Hits and misses

Looking back at past posts, it’s enjoyable to find those where I went out on a limb and have been proved right by events, or at least supported by subsequent evidence. A couple of examples

It’s less fun when things don’t go as expected. Take Bitcoin as an example. Its uselessness is now even clearer than it was when I started writing about it 2013. Use in legitimate market transactions is almost non-existent, while the darknet illegal markets in which it is the preferred currency are being busted so frequently as to suggest that anyone using them is taking a big risk of losing their money, or worse. Meanwhile, the dream that Bitcoin would justify itself through the magic of blockchain has evaporated. As far as I can tell, cryptocurrencies on the Bitcoin model are the only genuine examples of blockchain technology in actual use (the label has been attached to some other projects for marketing purposes.

I’ve always said that, given the irrationality of markets, no one can predict when Bitcoin will reach its true value of zero, and I was careful to maintain this position when I posted on Bitcoin’s decline below $4000 late last year. Still, I have to admit that I expected this mania finally to come to an end. That hasn’t happened; in fact the price has doubled.
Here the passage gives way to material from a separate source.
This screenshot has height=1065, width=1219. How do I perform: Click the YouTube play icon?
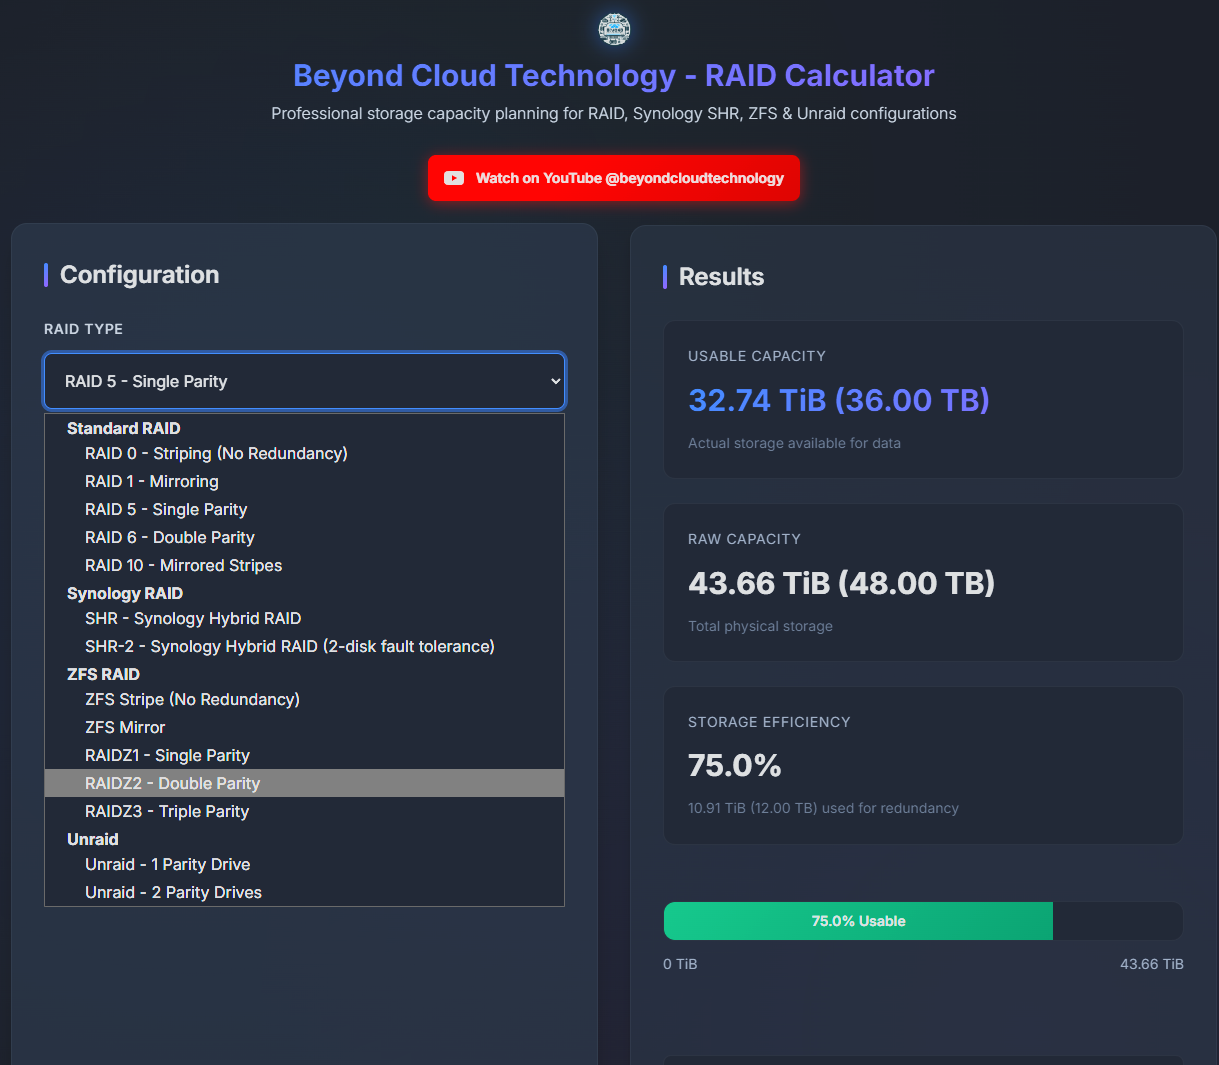pyautogui.click(x=454, y=178)
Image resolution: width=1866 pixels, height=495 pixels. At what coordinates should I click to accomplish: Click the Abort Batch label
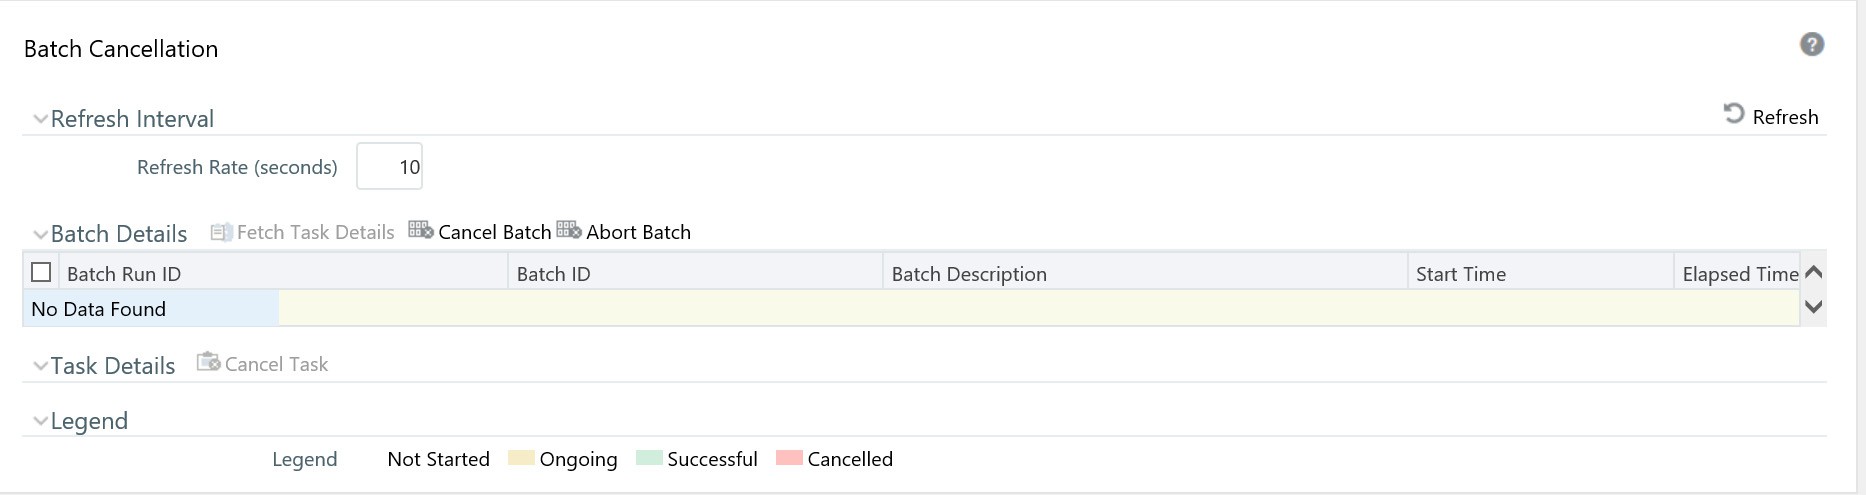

I won’t worry too much about the occasional (or not so occasional) error. My track record is still far better than that of the many pundits who predicted success for the Iraq war and continued claiming imminent victory years after the disaster had become evident. And most of them are still in business, apparently just as credible as ever to their audiences.

14 thoughts on “Hits and misses

  1. You’re right, of course, that repeated prediction failures never discredit Very Serious People, any more than they discredit astrologers. Churchill was right to note “Better for one’s reputation to fail conventionally than to succeed unconventionally”.

    I think Bitcoin’s value is clearly being supported by its use as a medium of exchange in the dark net; I suspect that, just like drug smuggling busts, the high profile of dark net busts disguises their low incidence. The sustained value of Bitcoin is an indirect indication of the size of this black economy, which is probably by no means confined to online purchases of illicit physical goods. If so, Bitcoin and its cousins will continue to work.

  2. Agree with DD. Anonymity on the dark web in doing illegal business deals requires use of bitcoin or some digital equivalent. This creates a demand based on transaction needs. The possible gains are so big that the riskiness of bitcoin is nt enough to severely limit its use.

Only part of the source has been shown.